At the outset, Tomlinson LJ, who gave the judgment of the court, observed that MTSF was just a vehicle of its parent company, MTS OJSC, set up to procure tax benefits. MTS OJSC was perfectly able to meet the award in favour of Nomihold and to discharge MTSF's obligations to the loan note holders. In circumstances where Nomihold was the beneficiary of an unchallenged London arbitration award, it was tempting to accede to Nomihold's argument that the balance of convenience lay in favour of preserving funds in the hands of MTSF, which would then be available for the purposes of executing the award in due course. However, that would be a "wrong and unprincipled" approach.
Although he had found in Masri that an ordinary course of business exception was inappropriate in a post-judgment situation, Tomlinson LJ thought that that may have been "too sweeping" a statement. On reflection, he considered that it would sometimes (and perhaps usually) be inappropriate to include an ordinary course of business exception in a post-judgment freezing order.
The touchstone for these purposes was enforcement, or the availability of enforcement. In this case, there was a judgment of the court but it was not presently enforceable. It followed that, although the freezing order could be said to be granted in aid of execution, it could not currently be said to be a remedy designed to effect execution, since execution was unavailable.
Gidrxslme Shipping Co Ltd v Tantomar-Transporters Maritimos Lda  1 WLR 299, which was decided under the Arbitration Act 1950, was a case in which the court had granted Mareva relief in aid of enforcement of two arbitration awards. It was clear in that case that the injunction contained an ordinary course of business exception.
Therefore, Tomlinson LJ found that, both as a matter of principle and authority, a freezing order in aid of enforcement of an arbitration award should usually contain an ordinary course of business exception. There was no basis upon which one contractual claimant should be able to prevent the satisfaction of the claims of others in a similar position.

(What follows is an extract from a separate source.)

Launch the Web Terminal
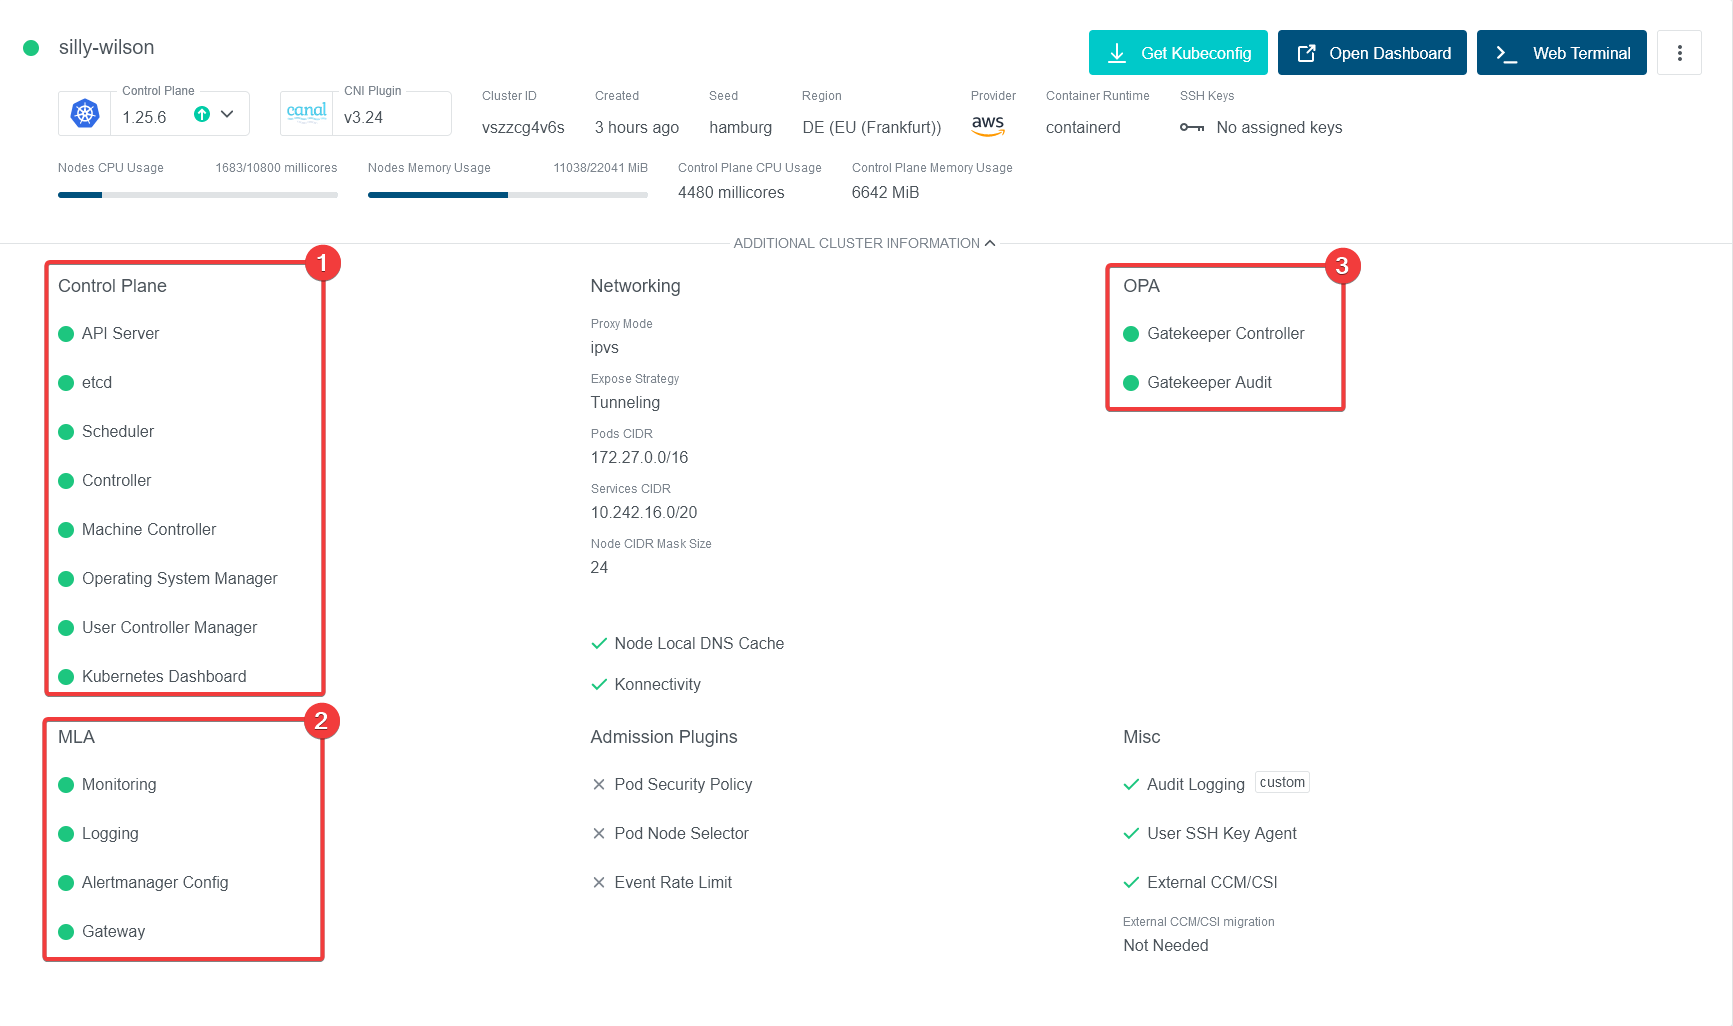 (x=1561, y=53)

Furthermore, it could not be said that payment by MTSF of the interest due to loan note holders would constitute dissipation of assets with the object or effect of denying satisfaction of Nomihold's claim. Nor could it be said that, by paying the interest, MTSF would be avoiding execution of the award, since execution was not yet available. MTSF was seeking to discharge an obligation arising in the ordinary course of business and there was no principled basis on which it could properly be restrained.
David Steel J had treated MTSF as an ordinary judgment debtor, but that was the wrong approach. This was a case where an ordinary course of business exception would usually be appropriate. Further, the judge was wrong to treat his conclusion that the prospects of MTSF's challenge to enforcement were not good as relevant. For the purposes of this application, he should have assumed that it had a worthwhile prospect of success.

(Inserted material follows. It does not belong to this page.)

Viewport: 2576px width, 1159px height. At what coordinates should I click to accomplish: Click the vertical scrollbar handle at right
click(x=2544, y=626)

It followed that the judge exercised his discretion wrongly and, therefore, the Court of Appeal had to consider the matter afresh. The balance of convenience was not the appropriate yardstick. MTSF should be permitted to meet its obligations due in the ordinary course of its business. Nomihold "had not come close" to demonstrating that there were exceptional circumstances which should lead the court to adopt a different course.

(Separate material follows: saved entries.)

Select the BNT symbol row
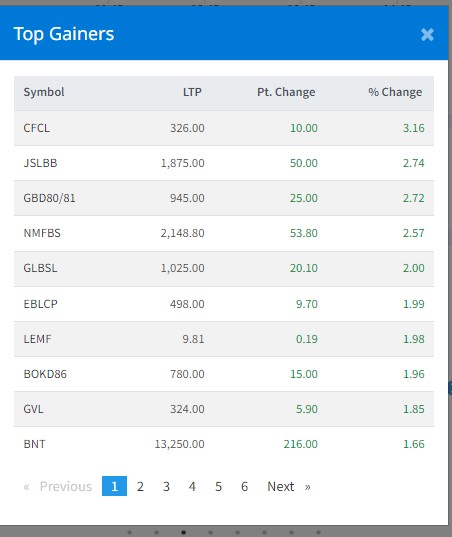 (224, 444)
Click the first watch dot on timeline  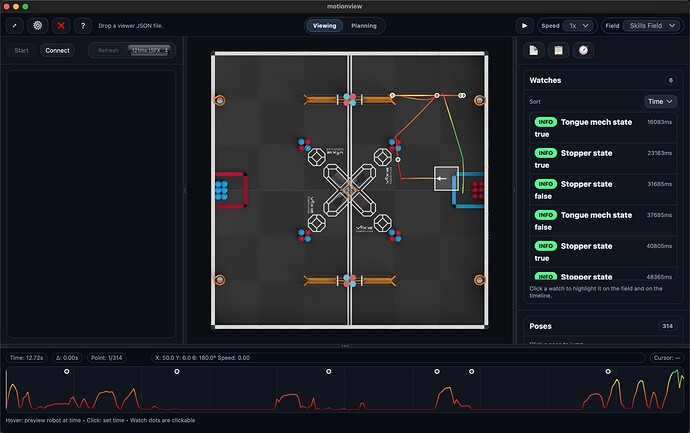pyautogui.click(x=66, y=371)
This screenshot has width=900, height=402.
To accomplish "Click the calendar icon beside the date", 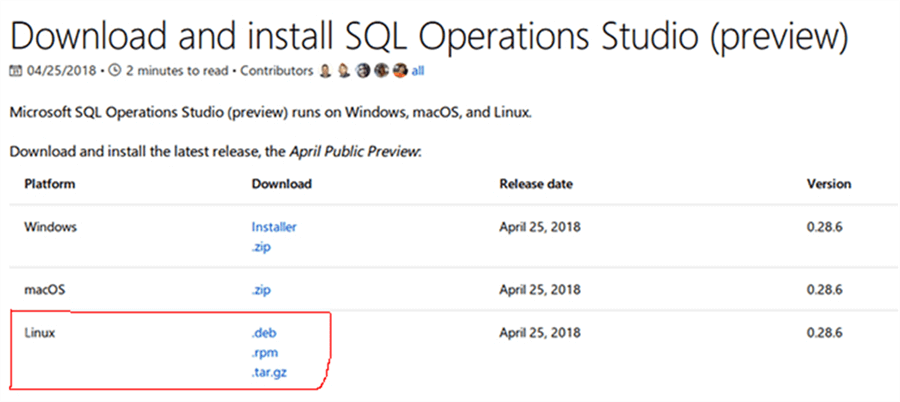I will pos(15,71).
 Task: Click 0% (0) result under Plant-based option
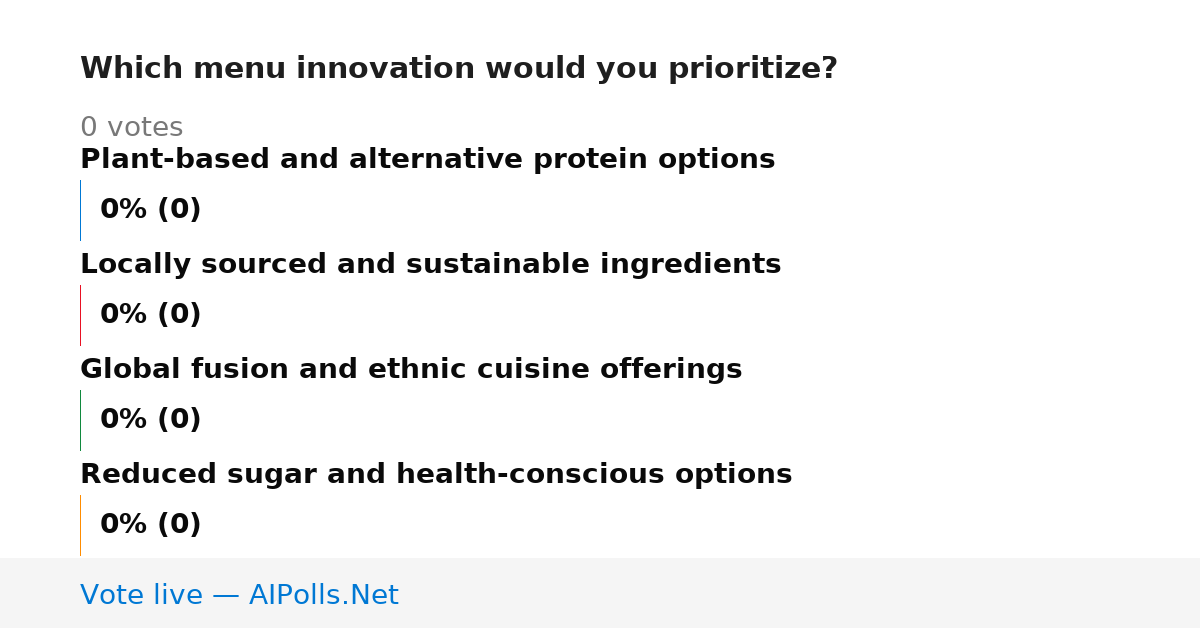(150, 210)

The decision confirms that, although the court will grant freezing orders in aid of enforcement of arbitration awards, there must be exceptional circumstances to justify omitting an exception permitting payments in the ordinary course of business. The court distinguished the position of the judgment debtor in this situation by reference to the fact that the award, although now a court judgment, was not currently enforceable. As such, the position was not analogous to the usual post-judgment scenario.